On Thu, Nov 20, 2008 at 10:09 AM, Nifty Cluster Mitch niftycluster@niftyegg.com wrote:
On Sat, Nov 15, 2008 at 08:13:24PM +0200, Rudi Ahlers wrote:
On Sat, Nov 15, 2008 at 7:26 PM, Vandaman vandaman2002-sk@yahoo.co.uk wrote:
Rudi Ahlers wrote:
We have a server which locks up about once a week (for the past 3
......
How do I debug the server, which runs CentOS 5.2 to see why it locks up?
Jumping in the middle of a long list of good ideas. Other things to try -- change the run level if 5 switch to 3 if 3 switch to 5
Reinstall the processor-- remove the processor clean the heat sink and processor of thermal compound correctly apply the best thermal grease you can get (I like Arctic Silver) reinstall the heat sink consider upgrading the processor heat sink if the chassis permits (more Cu is good).
Add thermal spreaders to your RAM. You want all the chips on a RAM stick at the same temp.
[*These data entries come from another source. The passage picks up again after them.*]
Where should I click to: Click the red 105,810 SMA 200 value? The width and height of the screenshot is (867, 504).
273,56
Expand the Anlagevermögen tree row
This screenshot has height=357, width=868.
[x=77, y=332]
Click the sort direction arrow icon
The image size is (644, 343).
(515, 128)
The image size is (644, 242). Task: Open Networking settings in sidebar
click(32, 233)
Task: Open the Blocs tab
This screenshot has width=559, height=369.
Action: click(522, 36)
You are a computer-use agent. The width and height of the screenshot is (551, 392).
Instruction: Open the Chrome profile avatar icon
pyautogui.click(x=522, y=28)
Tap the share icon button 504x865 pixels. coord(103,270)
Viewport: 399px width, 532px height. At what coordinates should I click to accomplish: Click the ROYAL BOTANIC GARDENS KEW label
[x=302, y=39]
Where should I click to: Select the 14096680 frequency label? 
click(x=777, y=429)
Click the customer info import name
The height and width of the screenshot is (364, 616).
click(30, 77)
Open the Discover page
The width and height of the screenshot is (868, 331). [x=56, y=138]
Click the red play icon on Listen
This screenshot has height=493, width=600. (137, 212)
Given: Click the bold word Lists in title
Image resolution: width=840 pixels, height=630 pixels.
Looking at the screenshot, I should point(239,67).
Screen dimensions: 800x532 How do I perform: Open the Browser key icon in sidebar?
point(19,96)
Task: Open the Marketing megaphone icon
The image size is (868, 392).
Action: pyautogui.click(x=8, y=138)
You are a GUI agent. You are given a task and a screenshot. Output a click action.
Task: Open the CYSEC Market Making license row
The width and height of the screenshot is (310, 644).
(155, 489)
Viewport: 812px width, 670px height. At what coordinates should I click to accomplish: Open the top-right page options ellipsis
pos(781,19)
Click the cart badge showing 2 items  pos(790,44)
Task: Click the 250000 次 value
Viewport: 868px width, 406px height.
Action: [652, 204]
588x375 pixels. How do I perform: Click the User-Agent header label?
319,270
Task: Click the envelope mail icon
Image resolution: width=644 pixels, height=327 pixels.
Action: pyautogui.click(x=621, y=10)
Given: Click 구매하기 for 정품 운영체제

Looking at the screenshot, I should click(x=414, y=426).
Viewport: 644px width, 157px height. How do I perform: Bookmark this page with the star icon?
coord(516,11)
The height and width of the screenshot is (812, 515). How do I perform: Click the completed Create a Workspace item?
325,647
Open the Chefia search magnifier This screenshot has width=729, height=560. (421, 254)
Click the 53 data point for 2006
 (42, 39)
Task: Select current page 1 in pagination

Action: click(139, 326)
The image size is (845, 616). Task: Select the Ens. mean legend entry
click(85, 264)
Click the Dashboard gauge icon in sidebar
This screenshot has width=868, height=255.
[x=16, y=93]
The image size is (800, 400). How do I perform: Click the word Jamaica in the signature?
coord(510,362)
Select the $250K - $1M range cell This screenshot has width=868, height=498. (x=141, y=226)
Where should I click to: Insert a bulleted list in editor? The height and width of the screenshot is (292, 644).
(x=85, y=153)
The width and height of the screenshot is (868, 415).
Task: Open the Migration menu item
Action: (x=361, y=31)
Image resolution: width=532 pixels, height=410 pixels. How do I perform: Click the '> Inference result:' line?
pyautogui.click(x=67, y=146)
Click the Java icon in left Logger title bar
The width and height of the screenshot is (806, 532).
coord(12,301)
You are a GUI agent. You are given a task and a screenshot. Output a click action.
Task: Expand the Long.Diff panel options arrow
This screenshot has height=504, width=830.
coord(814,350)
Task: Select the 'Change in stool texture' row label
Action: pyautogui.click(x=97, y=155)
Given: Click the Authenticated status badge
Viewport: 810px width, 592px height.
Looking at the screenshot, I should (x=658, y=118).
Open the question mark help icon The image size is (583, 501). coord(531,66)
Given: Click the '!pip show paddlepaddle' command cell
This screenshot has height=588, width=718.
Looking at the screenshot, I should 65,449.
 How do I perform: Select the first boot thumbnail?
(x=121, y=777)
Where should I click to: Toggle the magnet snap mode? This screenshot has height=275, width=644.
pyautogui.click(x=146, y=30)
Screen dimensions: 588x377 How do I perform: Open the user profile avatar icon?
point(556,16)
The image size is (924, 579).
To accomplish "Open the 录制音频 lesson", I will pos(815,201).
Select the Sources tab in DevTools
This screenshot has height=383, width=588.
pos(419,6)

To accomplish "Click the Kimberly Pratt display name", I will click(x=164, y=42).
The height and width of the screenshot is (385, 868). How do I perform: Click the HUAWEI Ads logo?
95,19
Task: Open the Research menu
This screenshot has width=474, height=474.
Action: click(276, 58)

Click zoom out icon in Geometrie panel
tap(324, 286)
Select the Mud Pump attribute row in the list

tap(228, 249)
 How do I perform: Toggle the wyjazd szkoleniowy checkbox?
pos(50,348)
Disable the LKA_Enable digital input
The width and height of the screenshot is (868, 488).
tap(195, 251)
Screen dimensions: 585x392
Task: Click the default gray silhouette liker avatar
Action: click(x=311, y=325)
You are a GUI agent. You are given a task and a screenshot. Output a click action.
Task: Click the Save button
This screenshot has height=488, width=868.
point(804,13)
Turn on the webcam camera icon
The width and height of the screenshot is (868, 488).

Chkconfig cpuspeed off if it is on (powersaved on some distros) if off toggle to on.
Turn off any special system monitoring software tools. Things like I2C serial buses do not isolate simple read only activity from things that might modify (shut down) the system. I have see sites install bluesmoke tools yet the kernel had EDAC installed. The two tools had overlapping uncoordinated interactions with the hardware and would randomly shut down the system. Very new boards are almost never supported well so consider going blind. Read EDAC info on CentOS and RH sites.
Inspect then tidy all cables they can mess up air flow and cause thermal issues.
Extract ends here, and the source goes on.